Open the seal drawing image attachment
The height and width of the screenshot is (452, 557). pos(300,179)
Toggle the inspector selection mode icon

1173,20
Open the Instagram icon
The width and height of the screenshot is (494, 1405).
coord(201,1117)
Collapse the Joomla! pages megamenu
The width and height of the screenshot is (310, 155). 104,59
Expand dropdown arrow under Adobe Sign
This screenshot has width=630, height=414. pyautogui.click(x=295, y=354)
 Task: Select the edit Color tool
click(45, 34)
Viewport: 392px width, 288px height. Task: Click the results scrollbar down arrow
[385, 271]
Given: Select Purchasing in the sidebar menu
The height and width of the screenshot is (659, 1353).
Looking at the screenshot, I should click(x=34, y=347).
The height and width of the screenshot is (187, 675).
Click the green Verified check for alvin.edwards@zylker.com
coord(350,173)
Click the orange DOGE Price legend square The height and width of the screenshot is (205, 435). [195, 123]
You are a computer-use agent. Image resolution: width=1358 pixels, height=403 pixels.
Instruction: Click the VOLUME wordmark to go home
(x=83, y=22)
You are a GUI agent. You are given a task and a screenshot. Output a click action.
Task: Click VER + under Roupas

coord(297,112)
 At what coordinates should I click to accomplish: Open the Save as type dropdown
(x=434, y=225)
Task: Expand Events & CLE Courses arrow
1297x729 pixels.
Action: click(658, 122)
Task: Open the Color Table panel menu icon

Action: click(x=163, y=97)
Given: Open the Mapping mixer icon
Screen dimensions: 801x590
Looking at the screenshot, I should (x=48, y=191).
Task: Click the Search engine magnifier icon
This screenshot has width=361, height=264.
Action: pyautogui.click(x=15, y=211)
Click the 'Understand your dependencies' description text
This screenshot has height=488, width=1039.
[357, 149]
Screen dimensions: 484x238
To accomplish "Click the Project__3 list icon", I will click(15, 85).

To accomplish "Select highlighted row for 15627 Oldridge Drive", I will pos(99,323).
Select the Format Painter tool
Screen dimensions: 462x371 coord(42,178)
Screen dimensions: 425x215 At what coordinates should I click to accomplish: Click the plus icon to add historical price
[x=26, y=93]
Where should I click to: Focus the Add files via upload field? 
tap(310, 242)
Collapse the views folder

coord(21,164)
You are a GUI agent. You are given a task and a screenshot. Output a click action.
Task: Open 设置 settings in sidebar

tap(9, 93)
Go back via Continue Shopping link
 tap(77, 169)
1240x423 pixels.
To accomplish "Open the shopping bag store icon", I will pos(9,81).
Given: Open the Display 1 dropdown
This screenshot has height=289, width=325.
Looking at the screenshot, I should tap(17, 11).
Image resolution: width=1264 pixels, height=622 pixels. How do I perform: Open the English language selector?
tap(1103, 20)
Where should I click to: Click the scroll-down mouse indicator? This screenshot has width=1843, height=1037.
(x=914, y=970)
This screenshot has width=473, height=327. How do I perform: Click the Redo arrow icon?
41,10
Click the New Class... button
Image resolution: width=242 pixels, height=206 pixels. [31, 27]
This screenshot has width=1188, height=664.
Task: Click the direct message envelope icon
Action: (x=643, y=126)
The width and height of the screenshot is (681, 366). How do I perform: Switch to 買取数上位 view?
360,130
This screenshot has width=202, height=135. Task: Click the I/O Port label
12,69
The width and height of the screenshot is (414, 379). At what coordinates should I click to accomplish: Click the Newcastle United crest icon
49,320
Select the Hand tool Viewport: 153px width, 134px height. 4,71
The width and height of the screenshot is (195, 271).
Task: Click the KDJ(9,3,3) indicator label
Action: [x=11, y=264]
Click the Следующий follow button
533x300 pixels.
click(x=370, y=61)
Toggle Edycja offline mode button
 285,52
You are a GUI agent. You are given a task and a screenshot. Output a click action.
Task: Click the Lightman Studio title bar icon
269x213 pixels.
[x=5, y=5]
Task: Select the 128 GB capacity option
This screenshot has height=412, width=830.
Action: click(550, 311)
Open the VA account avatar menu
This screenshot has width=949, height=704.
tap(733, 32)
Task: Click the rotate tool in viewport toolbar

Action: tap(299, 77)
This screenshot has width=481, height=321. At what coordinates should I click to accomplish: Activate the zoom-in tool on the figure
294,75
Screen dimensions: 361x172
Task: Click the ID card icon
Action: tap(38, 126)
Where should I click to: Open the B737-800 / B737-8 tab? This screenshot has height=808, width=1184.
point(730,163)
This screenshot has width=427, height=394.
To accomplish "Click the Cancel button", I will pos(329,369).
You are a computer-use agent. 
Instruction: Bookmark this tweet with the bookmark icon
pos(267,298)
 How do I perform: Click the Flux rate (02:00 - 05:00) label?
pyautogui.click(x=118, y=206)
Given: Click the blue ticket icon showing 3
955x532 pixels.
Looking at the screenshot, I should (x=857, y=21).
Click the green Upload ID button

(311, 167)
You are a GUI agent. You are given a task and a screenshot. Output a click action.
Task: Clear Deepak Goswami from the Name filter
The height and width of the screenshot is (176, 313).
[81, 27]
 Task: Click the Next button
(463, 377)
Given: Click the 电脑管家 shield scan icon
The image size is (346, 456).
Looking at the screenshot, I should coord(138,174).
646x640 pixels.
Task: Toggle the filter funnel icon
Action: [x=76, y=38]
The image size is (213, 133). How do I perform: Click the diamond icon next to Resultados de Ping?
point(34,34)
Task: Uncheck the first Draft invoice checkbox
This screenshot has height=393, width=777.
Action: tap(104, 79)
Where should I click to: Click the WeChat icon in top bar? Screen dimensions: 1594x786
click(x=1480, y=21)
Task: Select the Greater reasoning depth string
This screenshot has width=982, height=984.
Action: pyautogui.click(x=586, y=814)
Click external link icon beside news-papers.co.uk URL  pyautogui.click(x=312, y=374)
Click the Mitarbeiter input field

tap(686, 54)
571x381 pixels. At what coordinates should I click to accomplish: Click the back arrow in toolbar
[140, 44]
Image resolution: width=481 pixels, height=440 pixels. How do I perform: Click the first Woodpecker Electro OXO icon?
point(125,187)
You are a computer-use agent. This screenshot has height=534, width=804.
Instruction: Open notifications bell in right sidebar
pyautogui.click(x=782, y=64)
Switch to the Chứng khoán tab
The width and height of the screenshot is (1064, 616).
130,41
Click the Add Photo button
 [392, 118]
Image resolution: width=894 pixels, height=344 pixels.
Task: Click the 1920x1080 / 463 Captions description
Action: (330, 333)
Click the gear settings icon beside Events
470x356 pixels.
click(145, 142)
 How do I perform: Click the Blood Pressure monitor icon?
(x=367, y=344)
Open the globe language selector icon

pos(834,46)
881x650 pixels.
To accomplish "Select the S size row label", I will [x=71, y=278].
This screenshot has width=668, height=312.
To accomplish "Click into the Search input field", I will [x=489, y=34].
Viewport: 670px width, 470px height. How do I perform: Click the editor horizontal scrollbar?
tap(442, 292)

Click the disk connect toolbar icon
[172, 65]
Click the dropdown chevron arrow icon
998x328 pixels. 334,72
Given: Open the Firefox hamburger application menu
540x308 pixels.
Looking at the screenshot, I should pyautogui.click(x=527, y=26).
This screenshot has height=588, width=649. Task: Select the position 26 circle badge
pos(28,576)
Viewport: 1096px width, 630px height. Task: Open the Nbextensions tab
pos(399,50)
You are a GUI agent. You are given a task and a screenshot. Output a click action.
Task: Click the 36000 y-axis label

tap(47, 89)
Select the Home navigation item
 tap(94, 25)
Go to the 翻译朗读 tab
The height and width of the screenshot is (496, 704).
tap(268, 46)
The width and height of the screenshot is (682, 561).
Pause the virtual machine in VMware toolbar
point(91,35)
★ ★ ★ ★ ★ ★ ★
§ **Assigned task**
Repeat every line of the material exactly.

§ **Answer space**
Open the seal drawing image attachment
The height and width of the screenshot is (452, 557). pos(300,179)
Toggle the inspector selection mode icon

1173,20
Open the Instagram icon
The width and height of the screenshot is (494, 1405).
coord(201,1117)
Collapse the Joomla! pages megamenu
The width and height of the screenshot is (310, 155). 104,59
Expand dropdown arrow under Adobe Sign
This screenshot has width=630, height=414. pyautogui.click(x=295, y=354)
 Task: Select the edit Color tool
click(45, 34)
Viewport: 392px width, 288px height. Task: Click the results scrollbar down arrow
[385, 271]
Given: Select Purchasing in the sidebar menu
The height and width of the screenshot is (659, 1353).
Looking at the screenshot, I should click(x=34, y=347).
The height and width of the screenshot is (187, 675).
Click the green Verified check for alvin.edwards@zylker.com
coord(350,173)
Click the orange DOGE Price legend square The height and width of the screenshot is (205, 435). [195, 123]
You are a computer-use agent. Image resolution: width=1358 pixels, height=403 pixels.
Instruction: Click the VOLUME wordmark to go home
(x=83, y=22)
You are a GUI agent. You are given a task and a screenshot. Output a click action.
Task: Click VER + under Roupas

coord(297,112)
 At what coordinates should I click to accomplish: Open the Save as type dropdown
(x=434, y=225)
Task: Expand Events & CLE Courses arrow
1297x729 pixels.
Action: click(658, 122)
Task: Open the Color Table panel menu icon

Action: click(x=163, y=97)
Given: Open the Mapping mixer icon
Screen dimensions: 801x590
Looking at the screenshot, I should (x=48, y=191).
Task: Click the Search engine magnifier icon
This screenshot has width=361, height=264.
Action: pyautogui.click(x=15, y=211)
Click the 'Understand your dependencies' description text
This screenshot has height=488, width=1039.
[357, 149]
Screen dimensions: 484x238
To accomplish "Click the Project__3 list icon", I will click(15, 85).

To accomplish "Select highlighted row for 15627 Oldridge Drive", I will pos(99,323).
Select the Format Painter tool
Screen dimensions: 462x371 coord(42,178)
Screen dimensions: 425x215 At what coordinates should I click to accomplish: Click the plus icon to add historical price
[x=26, y=93]
Where should I click to: Focus the Add files via upload field? 
tap(310, 242)
Collapse the views folder

coord(21,164)
You are a GUI agent. You are given a task and a screenshot. Output a click action.
Task: Open 设置 settings in sidebar

tap(9, 93)
Go back via Continue Shopping link
 tap(77, 169)
1240x423 pixels.
To accomplish "Open the shopping bag store icon", I will pos(9,81).
Given: Open the Display 1 dropdown
This screenshot has height=289, width=325.
Looking at the screenshot, I should tap(17, 11).
Image resolution: width=1264 pixels, height=622 pixels. How do I perform: Open the English language selector?
tap(1103, 20)
Where should I click to: Click the scroll-down mouse indicator? This screenshot has width=1843, height=1037.
(x=914, y=970)
This screenshot has width=473, height=327. How do I perform: Click the Redo arrow icon?
41,10
Click the New Class... button
Image resolution: width=242 pixels, height=206 pixels. [31, 27]
This screenshot has width=1188, height=664.
Task: Click the direct message envelope icon
Action: (x=643, y=126)
The width and height of the screenshot is (681, 366). How do I perform: Switch to 買取数上位 view?
360,130
This screenshot has width=202, height=135. Task: Click the I/O Port label
12,69
The width and height of the screenshot is (414, 379). At what coordinates should I click to accomplish: Click the Newcastle United crest icon
49,320
Select the Hand tool Viewport: 153px width, 134px height. 4,71
The width and height of the screenshot is (195, 271).
Task: Click the KDJ(9,3,3) indicator label
Action: [x=11, y=264]
Click the Следующий follow button
533x300 pixels.
click(x=370, y=61)
Toggle Edycja offline mode button
 285,52
You are a GUI agent. You are given a task and a screenshot. Output a click action.
Task: Click the Lightman Studio title bar icon
269x213 pixels.
[x=5, y=5]
Task: Select the 128 GB capacity option
This screenshot has height=412, width=830.
Action: click(550, 311)
Open the VA account avatar menu
This screenshot has width=949, height=704.
tap(733, 32)
Task: Click the rotate tool in viewport toolbar

Action: tap(299, 77)
This screenshot has width=481, height=321. At what coordinates should I click to accomplish: Activate the zoom-in tool on the figure
294,75
Screen dimensions: 361x172
Task: Click the ID card icon
Action: tap(38, 126)
Where should I click to: Open the B737-800 / B737-8 tab? This screenshot has height=808, width=1184.
point(730,163)
This screenshot has width=427, height=394.
To accomplish "Click the Cancel button", I will pos(329,369).
You are a computer-use agent. 
Instruction: Bookmark this tweet with the bookmark icon
pos(267,298)
 How do I perform: Click the Flux rate (02:00 - 05:00) label?
pyautogui.click(x=118, y=206)
Given: Click the blue ticket icon showing 3
955x532 pixels.
Looking at the screenshot, I should (x=857, y=21).
Click the green Upload ID button

(311, 167)
You are a GUI agent. You are given a task and a screenshot. Output a click action.
Task: Clear Deepak Goswami from the Name filter
The height and width of the screenshot is (176, 313).
[81, 27]
 Task: Click the Next button
(463, 377)
Given: Click the 电脑管家 shield scan icon
The image size is (346, 456).
Looking at the screenshot, I should coord(138,174).
646x640 pixels.
Task: Toggle the filter funnel icon
Action: [x=76, y=38]
The image size is (213, 133). How do I perform: Click the diamond icon next to Resultados de Ping?
point(34,34)
Task: Uncheck the first Draft invoice checkbox
This screenshot has height=393, width=777.
Action: tap(104, 79)
Where should I click to: Click the WeChat icon in top bar? Screen dimensions: 1594x786
click(x=1480, y=21)
Task: Select the Greater reasoning depth string
This screenshot has width=982, height=984.
Action: pyautogui.click(x=586, y=814)
Click external link icon beside news-papers.co.uk URL  pyautogui.click(x=312, y=374)
Click the Mitarbeiter input field

tap(686, 54)
571x381 pixels. At what coordinates should I click to accomplish: Click the back arrow in toolbar
[140, 44]
Image resolution: width=481 pixels, height=440 pixels. How do I perform: Click the first Woodpecker Electro OXO icon?
point(125,187)
You are a computer-use agent. This screenshot has height=534, width=804.
Instruction: Open notifications bell in right sidebar
pyautogui.click(x=782, y=64)
Switch to the Chứng khoán tab
The width and height of the screenshot is (1064, 616).
130,41
Click the Add Photo button
 [392, 118]
Image resolution: width=894 pixels, height=344 pixels.
Task: Click the 1920x1080 / 463 Captions description
Action: (330, 333)
Click the gear settings icon beside Events
470x356 pixels.
click(145, 142)
 How do I perform: Click the Blood Pressure monitor icon?
(x=367, y=344)
Open the globe language selector icon

pos(834,46)
881x650 pixels.
To accomplish "Select the S size row label", I will [x=71, y=278].
This screenshot has width=668, height=312.
To accomplish "Click into the Search input field", I will [x=489, y=34].
Viewport: 670px width, 470px height. How do I perform: Click the editor horizontal scrollbar?
tap(442, 292)

Click the disk connect toolbar icon
[172, 65]
Click the dropdown chevron arrow icon
998x328 pixels. 334,72
Given: Open the Firefox hamburger application menu
540x308 pixels.
Looking at the screenshot, I should pyautogui.click(x=527, y=26).
This screenshot has height=588, width=649. Task: Select the position 26 circle badge
pos(28,576)
Viewport: 1096px width, 630px height. Task: Open the Nbextensions tab
pos(399,50)
You are a GUI agent. You are given a task and a screenshot. Output a click action.
Task: Click the 36000 y-axis label

tap(47, 89)
Select the Home navigation item
 tap(94, 25)
Go to the 翻译朗读 tab
The height and width of the screenshot is (496, 704).
tap(268, 46)
The width and height of the screenshot is (682, 561).
Pause the virtual machine in VMware toolbar
point(91,35)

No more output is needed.